Your task
Starting at the top line, return each entry word for word.

[Stored data]
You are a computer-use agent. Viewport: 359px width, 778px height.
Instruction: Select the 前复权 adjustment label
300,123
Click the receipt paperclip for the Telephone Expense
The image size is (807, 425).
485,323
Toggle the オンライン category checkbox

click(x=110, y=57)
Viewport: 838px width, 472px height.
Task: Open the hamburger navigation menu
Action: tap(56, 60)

Written solution
You are a computer-use agent. Viewport: 359px width, 778px height.
Instruction: Select the 前复权 adjustment label
300,123
Click the receipt paperclip for the Telephone Expense
The image size is (807, 425).
485,323
Toggle the オンライン category checkbox

click(x=110, y=57)
Viewport: 838px width, 472px height.
Task: Open the hamburger navigation menu
Action: tap(56, 60)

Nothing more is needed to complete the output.